Activity — Would you copy each line of the data below that has "range"?

Data extracts —
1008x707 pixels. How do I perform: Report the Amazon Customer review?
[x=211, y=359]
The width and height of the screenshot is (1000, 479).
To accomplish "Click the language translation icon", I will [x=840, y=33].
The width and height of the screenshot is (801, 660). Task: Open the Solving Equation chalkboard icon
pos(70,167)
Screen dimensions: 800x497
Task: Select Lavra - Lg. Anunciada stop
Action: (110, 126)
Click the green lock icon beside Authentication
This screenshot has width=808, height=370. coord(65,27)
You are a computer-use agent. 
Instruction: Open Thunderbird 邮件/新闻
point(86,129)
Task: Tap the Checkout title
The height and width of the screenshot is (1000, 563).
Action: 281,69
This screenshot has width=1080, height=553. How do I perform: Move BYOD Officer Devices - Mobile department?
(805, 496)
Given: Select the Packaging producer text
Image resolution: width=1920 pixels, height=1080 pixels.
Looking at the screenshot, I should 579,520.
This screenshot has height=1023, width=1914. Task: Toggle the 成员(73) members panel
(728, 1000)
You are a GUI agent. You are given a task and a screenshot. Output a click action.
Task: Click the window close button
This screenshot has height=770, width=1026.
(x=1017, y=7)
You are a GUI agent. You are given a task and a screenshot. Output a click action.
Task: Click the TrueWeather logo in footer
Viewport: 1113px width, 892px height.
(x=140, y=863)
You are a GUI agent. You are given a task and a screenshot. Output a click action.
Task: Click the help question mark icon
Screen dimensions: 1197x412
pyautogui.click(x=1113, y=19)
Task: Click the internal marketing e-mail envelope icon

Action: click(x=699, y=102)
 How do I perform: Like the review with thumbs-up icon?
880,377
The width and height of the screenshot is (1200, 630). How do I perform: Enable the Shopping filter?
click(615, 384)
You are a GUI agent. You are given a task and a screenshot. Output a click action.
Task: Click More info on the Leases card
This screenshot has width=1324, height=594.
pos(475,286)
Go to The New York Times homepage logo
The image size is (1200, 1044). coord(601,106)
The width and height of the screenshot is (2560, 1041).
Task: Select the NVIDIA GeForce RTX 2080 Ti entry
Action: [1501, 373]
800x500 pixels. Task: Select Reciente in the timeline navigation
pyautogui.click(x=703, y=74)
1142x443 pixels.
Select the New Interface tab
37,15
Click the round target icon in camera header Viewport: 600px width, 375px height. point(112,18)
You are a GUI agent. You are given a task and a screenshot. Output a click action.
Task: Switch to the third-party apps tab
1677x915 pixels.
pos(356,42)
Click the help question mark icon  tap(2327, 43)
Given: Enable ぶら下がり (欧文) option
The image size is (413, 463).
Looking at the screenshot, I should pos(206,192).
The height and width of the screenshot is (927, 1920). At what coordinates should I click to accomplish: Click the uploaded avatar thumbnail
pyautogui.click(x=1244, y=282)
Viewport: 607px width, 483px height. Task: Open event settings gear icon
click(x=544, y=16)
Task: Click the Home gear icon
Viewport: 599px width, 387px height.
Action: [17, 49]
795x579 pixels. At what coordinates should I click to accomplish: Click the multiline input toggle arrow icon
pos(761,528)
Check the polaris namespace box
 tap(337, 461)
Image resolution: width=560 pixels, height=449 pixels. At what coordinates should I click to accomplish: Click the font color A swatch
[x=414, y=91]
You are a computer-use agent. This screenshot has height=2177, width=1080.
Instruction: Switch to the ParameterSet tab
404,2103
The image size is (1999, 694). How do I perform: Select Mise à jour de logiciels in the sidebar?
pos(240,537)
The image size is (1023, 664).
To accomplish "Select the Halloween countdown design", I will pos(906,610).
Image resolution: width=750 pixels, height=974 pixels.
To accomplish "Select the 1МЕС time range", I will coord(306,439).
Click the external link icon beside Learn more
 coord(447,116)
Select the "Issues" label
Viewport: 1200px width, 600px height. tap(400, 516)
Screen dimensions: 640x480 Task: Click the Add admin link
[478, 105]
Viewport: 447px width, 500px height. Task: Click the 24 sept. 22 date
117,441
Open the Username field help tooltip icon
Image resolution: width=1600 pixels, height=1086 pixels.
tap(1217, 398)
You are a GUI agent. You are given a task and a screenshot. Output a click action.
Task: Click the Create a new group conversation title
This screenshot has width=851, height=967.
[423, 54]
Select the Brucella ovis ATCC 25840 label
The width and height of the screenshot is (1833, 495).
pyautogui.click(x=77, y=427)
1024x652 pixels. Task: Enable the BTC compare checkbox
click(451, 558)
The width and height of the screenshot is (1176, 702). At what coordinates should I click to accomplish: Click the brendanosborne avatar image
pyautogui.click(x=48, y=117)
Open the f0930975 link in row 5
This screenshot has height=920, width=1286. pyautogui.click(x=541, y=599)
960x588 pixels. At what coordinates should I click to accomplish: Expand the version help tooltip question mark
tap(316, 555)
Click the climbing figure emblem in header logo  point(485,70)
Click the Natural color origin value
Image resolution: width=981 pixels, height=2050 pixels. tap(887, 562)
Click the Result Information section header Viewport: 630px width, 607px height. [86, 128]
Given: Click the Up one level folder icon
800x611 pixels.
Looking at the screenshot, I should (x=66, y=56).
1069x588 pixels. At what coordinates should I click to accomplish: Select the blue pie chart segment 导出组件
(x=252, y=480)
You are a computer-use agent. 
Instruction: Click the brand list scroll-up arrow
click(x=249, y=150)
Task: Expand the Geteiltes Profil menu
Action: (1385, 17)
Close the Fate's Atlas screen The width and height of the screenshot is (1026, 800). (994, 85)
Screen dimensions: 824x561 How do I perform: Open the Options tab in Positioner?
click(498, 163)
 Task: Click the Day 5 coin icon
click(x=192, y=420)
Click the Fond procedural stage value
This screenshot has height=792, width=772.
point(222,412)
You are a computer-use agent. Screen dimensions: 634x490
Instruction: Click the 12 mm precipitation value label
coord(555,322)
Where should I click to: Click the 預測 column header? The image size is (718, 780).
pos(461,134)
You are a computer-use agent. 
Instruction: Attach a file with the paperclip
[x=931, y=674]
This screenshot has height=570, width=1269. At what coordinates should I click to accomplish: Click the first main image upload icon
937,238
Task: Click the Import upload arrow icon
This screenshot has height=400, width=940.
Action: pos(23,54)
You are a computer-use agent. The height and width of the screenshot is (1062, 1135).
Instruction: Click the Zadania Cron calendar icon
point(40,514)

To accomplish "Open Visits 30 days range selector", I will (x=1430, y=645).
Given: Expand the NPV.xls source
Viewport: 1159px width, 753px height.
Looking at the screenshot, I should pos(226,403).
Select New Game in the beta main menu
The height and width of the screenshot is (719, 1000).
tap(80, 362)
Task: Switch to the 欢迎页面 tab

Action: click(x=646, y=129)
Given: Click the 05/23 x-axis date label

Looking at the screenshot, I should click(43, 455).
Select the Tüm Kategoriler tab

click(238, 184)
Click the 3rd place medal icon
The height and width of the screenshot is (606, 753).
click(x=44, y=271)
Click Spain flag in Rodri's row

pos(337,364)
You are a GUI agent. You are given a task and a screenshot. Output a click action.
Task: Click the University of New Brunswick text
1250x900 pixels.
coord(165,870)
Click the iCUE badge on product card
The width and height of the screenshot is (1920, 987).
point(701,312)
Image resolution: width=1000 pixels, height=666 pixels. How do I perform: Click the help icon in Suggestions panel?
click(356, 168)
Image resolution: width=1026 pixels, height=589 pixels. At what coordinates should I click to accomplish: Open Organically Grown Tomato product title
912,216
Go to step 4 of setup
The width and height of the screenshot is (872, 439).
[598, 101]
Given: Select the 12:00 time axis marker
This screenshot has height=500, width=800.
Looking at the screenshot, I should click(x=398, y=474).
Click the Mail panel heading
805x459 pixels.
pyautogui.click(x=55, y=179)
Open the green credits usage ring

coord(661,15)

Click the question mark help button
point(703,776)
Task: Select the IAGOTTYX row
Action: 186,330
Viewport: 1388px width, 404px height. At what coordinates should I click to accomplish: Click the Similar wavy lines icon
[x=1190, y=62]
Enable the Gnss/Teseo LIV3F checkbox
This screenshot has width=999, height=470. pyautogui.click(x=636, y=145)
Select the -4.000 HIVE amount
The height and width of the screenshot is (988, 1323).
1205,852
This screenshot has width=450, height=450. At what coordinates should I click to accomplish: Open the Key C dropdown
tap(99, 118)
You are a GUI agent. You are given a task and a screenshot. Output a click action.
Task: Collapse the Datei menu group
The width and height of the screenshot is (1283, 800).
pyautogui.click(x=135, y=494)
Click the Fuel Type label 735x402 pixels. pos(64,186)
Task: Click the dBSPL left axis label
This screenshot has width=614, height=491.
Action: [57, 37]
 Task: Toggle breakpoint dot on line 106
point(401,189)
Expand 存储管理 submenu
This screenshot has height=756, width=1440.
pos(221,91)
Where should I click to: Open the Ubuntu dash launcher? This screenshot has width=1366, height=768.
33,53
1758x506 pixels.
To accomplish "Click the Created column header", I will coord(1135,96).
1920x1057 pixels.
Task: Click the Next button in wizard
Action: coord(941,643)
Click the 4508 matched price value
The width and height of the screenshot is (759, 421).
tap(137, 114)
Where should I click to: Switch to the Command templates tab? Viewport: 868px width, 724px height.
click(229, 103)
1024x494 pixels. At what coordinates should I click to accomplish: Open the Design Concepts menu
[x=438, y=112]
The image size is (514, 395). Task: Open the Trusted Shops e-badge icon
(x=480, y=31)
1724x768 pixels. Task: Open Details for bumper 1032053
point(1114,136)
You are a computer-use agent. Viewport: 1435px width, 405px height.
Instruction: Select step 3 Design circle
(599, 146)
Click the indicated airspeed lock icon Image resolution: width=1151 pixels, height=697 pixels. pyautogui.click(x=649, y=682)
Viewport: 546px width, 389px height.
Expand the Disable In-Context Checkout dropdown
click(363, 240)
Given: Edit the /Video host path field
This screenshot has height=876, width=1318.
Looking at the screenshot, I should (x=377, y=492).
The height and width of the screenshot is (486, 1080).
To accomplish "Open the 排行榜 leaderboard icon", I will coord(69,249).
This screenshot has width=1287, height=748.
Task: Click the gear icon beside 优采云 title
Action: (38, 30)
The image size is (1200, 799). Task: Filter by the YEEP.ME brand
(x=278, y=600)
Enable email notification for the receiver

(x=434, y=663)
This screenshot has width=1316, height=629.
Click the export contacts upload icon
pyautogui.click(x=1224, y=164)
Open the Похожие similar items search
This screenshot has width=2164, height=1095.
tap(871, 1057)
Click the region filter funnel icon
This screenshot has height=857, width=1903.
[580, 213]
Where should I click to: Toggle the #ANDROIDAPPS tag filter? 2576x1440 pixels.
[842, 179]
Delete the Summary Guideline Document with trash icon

Exercise solution —
To accomplish "Select the 1МЕС time range", I will coord(306,439).
To accomplish "Open Visits 30 days range selector", I will (x=1430, y=645).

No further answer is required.